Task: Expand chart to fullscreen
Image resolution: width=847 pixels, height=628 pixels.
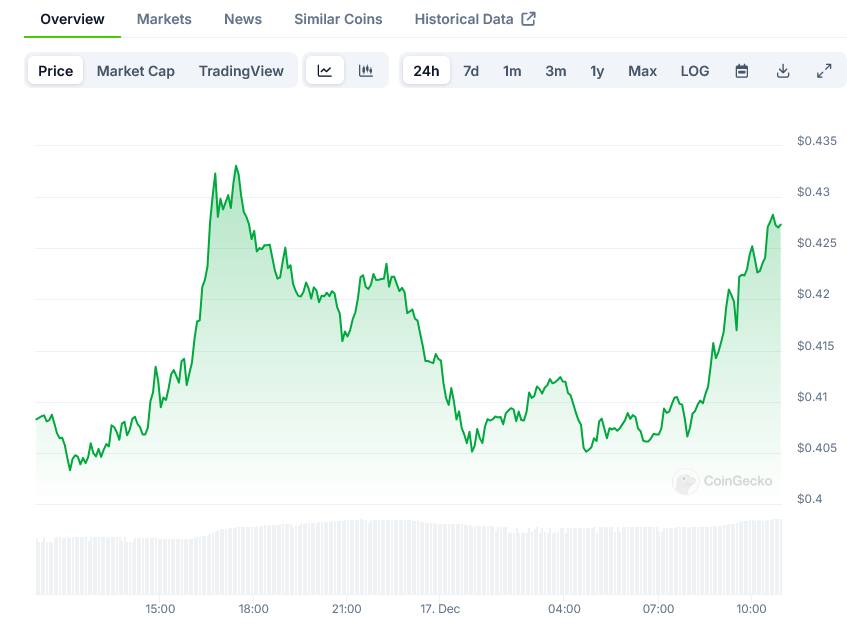Action: click(824, 71)
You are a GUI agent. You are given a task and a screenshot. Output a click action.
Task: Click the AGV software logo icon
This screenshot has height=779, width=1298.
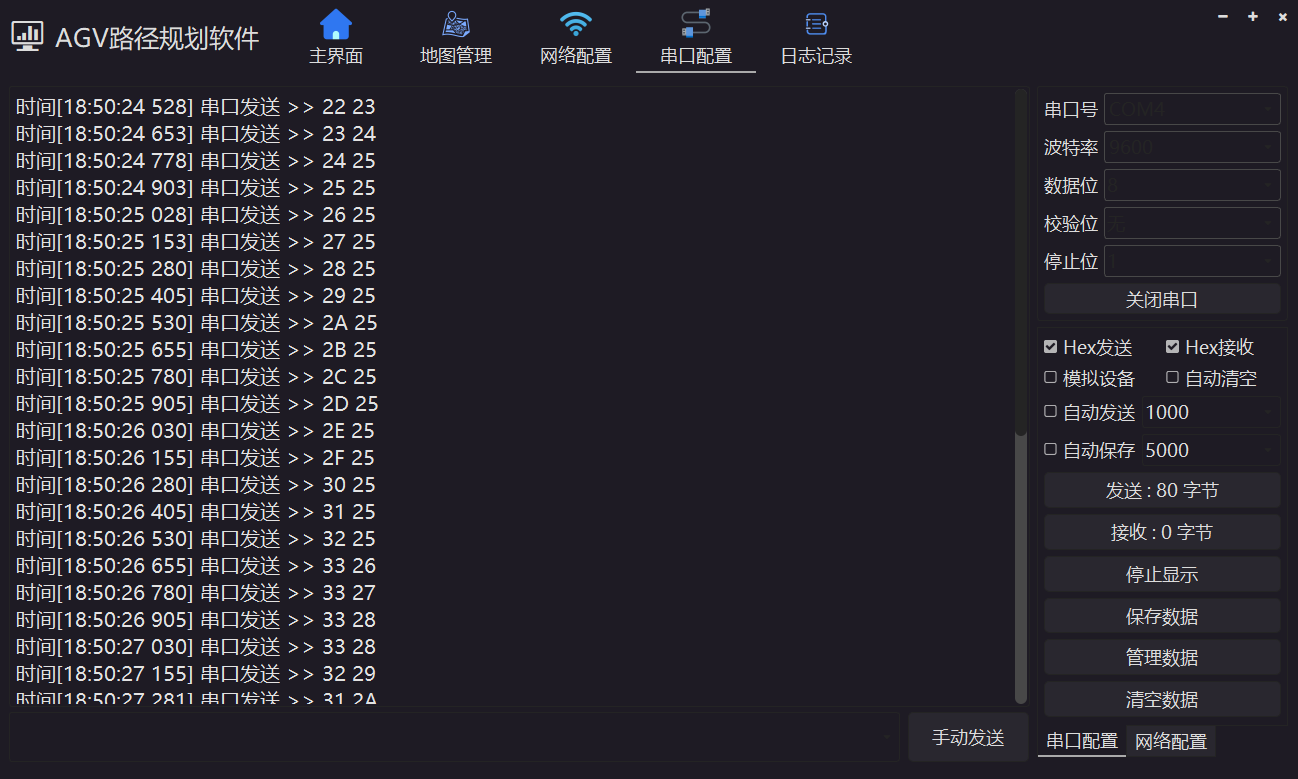click(x=27, y=33)
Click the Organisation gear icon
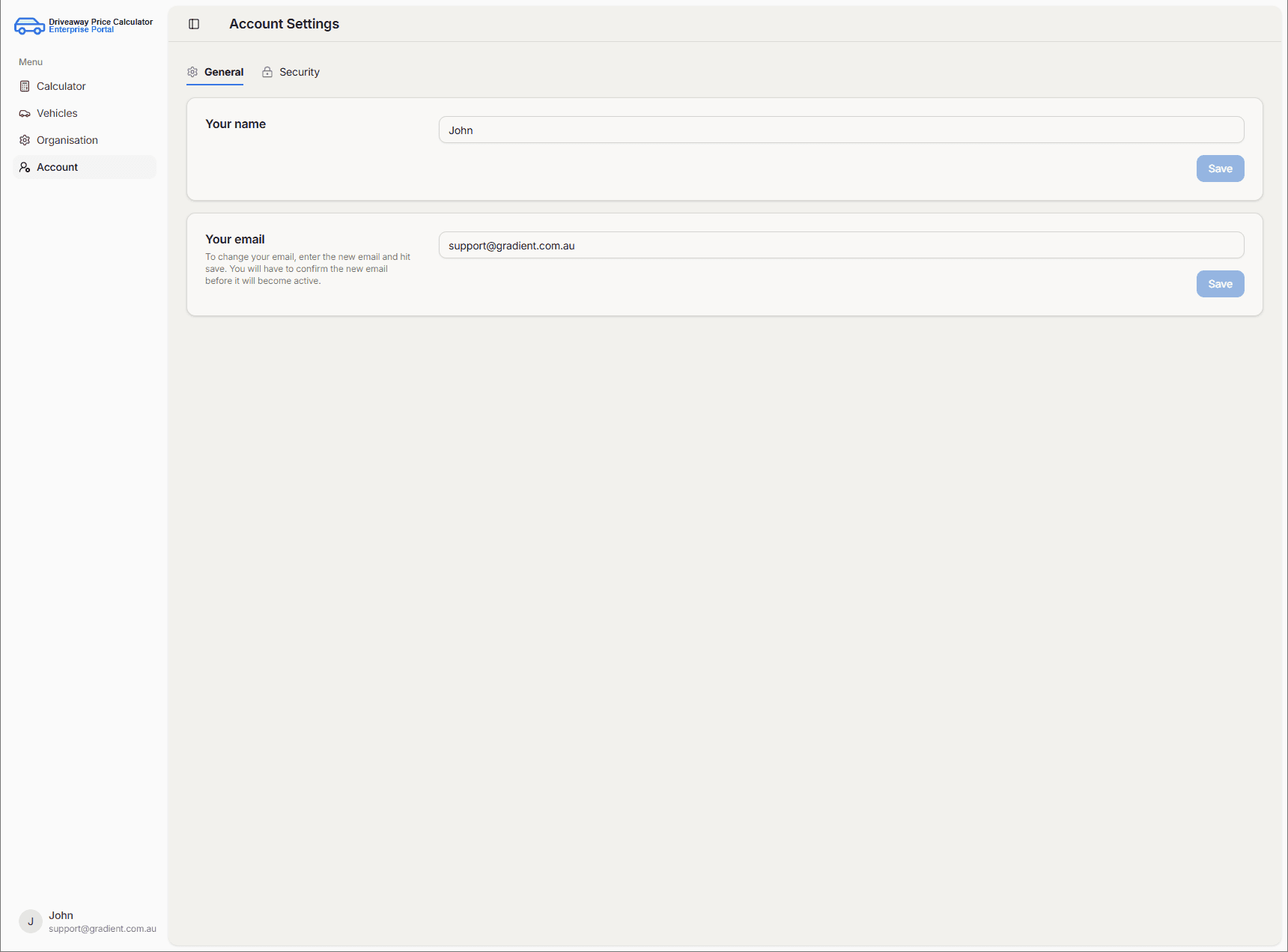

____________

Copy out, from the listing above, every line that contains the word "icon".

Task: Click the AGV software logo icon
Click the Organisation gear icon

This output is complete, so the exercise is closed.